It is harder than it seems to make a tale believable and hats off to fantasy writers who manage to achieve this despite fanciful creatures such as dragons, demons, elves etc. But, strangely, authors in other genres also sometimes fail to make their world believable. I have given up on several historical fiction books, because they simply don't feel right. A recent novel about Rome was written in a modern style and perhaps that was what the author intended, but for me that failed utterly. An Egyptian novel I read focused on a few main characters and didn't mention anyone else. It felt lifeless whereas a Wilbur Smith tales, set in the same period, had a cast of thousands and felt more believable for it. This was achieved in a few sentences, adding to the clamour of life.

In all writing, I feel that you should be able to see, smell and even taste the world that you are in. The author needs to translate their knowledge of, say, ancient Rome to the reader and that means following their characters through crowded streets, filled with everyday folk and with ex-gladiator guards  forcing passage for some high ranking noble, vendors screeching out their wares of Garum, pots and pans etc. and the smell of open sewers competing with that of roasted dormouse. The clothing, the food, the sights and again the smells are ways of convincing a reader that the tale is real. 

In the most challenging genre, fantasy, how then do authors achieve believable tails? In my view it is characterisation that often achieves this. Also, no tale should have an easy and obvious solution, like a wizard destroying everything in his path. Characters need to be vulnerable in some way. Gandalf in Lord of the Rings is a great example. He is a key character and yet he is flawed in so many ways, e.g. blind to Saruman's deceits and facing a balrog, his best defence being a spell to block a door; a simple and yet effective use of magic. There is never a fiery blast that destroys thousands.

Fantasy and Sci-Fi tales must have bounds and rules. Star Trek was awesome and the rules there were not too far fetched and some even have become common place in modern society. For example, communication devices that fit in the palm or lapel. The more extreme deviation from modern life were energy shields, Warp engines and matter transporters. Their description and manner of employment, however, made them convincing. Each technology had believable faults that we could relate to e.g. a planet's atmosphere interfering with comms, energy shields that could withstand only so many hits and drained power, and matter transporters that simply failed (as in being spliced - Harry Potter books).
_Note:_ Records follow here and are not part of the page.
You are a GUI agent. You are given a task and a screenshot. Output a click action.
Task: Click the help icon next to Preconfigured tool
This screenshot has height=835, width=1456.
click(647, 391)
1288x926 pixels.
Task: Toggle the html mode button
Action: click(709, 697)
In fantasy the same issues of vulnerability help to make the tale believable. In Lord of the Rings Smaug has a displaced scale, making him vulnerable while his insufferable ego and greed add to his character.

Having a well thought through history of your world also makes fantasy and Sci-Fi believable in the same way as historical fiction needs a background setting. For example, readers need to know why a battle is about to happen, or the politics of races that set them apart. Why, for example, did some races embrace Rome and yet some defy her?

Making tales believable is key to being a good author. I do hope that in my tale, the Prophecy of the Kings, I achieve that despite such strange creatures and settings.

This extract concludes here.